**REQUIREMENT:** Gather all lines in the records below that include the word "picker".

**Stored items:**
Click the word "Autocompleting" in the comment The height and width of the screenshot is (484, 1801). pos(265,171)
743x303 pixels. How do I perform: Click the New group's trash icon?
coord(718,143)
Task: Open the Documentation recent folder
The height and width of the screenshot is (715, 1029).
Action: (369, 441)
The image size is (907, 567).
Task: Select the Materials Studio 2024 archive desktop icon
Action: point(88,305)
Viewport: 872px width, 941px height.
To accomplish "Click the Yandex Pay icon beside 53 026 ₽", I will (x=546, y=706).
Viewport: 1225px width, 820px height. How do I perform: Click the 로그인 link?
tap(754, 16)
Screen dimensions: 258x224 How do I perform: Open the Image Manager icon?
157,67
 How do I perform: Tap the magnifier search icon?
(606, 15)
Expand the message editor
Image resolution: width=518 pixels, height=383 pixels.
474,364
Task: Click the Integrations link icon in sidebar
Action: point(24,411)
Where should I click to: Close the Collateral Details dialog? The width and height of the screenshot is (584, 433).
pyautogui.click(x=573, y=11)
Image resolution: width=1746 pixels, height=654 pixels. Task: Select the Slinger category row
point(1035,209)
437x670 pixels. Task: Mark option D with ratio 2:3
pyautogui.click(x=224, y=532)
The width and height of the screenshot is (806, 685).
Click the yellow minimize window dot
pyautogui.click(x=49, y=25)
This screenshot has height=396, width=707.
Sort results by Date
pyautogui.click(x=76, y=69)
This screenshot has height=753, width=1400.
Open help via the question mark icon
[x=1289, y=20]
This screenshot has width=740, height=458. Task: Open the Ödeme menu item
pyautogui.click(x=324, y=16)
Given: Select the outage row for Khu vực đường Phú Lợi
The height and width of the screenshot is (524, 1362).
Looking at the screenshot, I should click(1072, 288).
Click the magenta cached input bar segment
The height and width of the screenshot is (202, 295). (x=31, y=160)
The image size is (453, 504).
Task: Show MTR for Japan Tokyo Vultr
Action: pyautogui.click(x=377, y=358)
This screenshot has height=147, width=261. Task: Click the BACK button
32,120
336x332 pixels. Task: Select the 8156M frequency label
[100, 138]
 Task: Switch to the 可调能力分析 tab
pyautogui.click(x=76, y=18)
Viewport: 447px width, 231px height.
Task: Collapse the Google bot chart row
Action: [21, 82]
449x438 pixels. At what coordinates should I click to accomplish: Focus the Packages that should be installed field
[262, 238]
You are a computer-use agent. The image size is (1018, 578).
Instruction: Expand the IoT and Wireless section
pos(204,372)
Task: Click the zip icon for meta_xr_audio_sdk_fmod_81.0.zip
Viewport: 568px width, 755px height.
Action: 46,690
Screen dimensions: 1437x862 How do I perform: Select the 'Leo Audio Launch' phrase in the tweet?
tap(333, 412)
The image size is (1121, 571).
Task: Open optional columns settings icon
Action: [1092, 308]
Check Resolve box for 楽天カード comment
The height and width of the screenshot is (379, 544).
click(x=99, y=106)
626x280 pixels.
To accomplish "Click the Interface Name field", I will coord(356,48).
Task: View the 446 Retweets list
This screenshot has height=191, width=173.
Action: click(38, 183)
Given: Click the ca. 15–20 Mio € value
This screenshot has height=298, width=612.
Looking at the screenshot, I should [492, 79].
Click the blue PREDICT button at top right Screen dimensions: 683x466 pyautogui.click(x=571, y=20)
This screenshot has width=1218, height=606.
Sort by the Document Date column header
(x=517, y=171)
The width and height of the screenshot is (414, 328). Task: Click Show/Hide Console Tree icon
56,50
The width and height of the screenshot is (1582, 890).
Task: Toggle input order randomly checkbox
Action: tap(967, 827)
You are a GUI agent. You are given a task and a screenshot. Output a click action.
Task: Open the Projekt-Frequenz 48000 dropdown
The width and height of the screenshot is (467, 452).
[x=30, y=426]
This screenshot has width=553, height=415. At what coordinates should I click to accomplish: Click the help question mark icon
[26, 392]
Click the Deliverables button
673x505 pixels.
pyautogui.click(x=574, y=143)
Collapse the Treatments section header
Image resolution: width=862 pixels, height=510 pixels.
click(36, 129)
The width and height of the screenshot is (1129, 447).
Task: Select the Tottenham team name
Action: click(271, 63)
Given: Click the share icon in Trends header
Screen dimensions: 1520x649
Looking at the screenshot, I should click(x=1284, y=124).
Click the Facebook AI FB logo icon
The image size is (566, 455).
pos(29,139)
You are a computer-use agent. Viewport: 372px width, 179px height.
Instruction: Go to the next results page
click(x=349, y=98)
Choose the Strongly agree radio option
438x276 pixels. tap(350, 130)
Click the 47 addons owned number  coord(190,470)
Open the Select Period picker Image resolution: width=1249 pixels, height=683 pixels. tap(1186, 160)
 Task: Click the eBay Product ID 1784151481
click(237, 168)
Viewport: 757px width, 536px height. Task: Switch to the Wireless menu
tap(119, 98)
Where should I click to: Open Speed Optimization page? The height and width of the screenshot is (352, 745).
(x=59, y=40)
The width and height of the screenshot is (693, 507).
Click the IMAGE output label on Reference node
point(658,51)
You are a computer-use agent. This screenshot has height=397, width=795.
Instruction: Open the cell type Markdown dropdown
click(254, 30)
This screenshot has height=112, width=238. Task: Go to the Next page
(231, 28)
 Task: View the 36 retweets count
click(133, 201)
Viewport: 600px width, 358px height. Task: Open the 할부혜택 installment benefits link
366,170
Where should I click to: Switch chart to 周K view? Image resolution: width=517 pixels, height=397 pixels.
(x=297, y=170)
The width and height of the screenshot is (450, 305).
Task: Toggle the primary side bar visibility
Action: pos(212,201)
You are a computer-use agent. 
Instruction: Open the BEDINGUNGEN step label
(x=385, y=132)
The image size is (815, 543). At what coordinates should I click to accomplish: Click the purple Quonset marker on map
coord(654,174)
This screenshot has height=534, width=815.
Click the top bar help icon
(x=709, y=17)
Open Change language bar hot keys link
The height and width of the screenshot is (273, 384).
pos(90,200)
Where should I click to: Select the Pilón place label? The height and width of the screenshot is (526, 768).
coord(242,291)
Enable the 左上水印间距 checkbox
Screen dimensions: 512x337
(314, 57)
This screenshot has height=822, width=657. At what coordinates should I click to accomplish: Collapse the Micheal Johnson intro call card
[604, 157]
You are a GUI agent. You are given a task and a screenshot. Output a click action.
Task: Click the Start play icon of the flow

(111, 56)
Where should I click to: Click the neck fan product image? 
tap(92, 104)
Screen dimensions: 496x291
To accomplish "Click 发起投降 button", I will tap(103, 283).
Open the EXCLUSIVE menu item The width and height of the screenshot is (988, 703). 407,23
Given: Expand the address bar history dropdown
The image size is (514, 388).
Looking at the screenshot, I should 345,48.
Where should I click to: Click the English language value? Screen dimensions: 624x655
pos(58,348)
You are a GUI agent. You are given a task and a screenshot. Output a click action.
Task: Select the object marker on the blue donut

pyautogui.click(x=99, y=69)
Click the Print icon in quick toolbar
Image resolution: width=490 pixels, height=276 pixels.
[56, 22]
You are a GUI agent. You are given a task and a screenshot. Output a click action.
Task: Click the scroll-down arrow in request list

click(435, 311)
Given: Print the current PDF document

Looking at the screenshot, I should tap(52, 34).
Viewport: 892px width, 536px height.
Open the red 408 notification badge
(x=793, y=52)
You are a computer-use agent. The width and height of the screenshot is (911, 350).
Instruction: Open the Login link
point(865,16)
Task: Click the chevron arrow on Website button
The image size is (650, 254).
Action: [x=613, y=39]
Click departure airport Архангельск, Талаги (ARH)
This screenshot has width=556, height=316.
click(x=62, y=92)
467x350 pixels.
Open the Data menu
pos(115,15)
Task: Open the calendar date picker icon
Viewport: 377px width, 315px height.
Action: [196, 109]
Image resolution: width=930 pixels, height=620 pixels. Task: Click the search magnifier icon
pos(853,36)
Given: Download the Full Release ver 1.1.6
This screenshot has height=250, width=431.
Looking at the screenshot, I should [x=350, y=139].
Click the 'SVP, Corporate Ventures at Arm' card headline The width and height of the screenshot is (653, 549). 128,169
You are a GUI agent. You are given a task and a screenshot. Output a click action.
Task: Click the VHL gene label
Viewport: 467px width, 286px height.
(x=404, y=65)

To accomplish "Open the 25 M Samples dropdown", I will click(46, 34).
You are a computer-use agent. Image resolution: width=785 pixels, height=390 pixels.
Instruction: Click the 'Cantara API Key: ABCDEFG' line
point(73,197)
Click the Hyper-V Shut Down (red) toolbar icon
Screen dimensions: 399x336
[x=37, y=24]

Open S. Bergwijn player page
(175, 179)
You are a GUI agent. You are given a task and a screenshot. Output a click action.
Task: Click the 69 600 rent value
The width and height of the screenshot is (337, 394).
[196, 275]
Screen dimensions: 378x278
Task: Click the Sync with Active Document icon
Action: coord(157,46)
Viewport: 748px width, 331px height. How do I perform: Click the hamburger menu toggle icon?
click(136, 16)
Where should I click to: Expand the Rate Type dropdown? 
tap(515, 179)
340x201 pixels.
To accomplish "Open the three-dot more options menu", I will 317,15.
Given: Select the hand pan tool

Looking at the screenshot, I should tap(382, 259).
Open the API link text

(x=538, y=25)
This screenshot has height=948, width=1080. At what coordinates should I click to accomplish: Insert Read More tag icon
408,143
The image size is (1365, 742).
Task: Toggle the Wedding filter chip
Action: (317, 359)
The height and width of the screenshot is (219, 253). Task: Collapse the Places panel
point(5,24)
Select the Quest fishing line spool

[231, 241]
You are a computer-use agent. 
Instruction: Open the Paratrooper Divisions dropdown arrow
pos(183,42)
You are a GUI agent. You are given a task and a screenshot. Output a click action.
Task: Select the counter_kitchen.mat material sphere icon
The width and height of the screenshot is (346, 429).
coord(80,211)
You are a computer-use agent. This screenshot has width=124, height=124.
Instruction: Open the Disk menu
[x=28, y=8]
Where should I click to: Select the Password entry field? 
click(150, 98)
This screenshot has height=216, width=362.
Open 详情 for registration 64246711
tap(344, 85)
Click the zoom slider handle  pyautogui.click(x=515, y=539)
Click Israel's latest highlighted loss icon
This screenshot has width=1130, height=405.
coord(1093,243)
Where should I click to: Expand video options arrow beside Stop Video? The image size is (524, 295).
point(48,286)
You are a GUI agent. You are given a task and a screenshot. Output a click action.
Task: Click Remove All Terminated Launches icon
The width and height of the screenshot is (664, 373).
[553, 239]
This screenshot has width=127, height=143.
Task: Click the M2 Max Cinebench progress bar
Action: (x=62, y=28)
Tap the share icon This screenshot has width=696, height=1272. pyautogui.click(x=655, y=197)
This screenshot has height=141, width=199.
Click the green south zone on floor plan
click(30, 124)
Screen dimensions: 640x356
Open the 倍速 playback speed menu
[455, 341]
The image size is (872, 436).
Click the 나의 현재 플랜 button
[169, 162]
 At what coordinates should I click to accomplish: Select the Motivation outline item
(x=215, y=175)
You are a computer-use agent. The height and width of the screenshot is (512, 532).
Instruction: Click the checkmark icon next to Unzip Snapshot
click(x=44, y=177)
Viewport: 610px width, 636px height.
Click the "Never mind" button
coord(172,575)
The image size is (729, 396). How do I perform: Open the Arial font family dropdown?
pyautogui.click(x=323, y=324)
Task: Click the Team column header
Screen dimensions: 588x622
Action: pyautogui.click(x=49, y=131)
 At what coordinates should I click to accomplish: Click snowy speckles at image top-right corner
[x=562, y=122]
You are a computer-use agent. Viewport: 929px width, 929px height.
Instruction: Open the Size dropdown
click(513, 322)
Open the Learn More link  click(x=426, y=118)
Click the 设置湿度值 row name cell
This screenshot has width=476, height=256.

**WRITTEN SOLUTION:**
Open the Select Period picker Image resolution: width=1249 pixels, height=683 pixels. tap(1186, 160)
Task: Open the calendar date picker icon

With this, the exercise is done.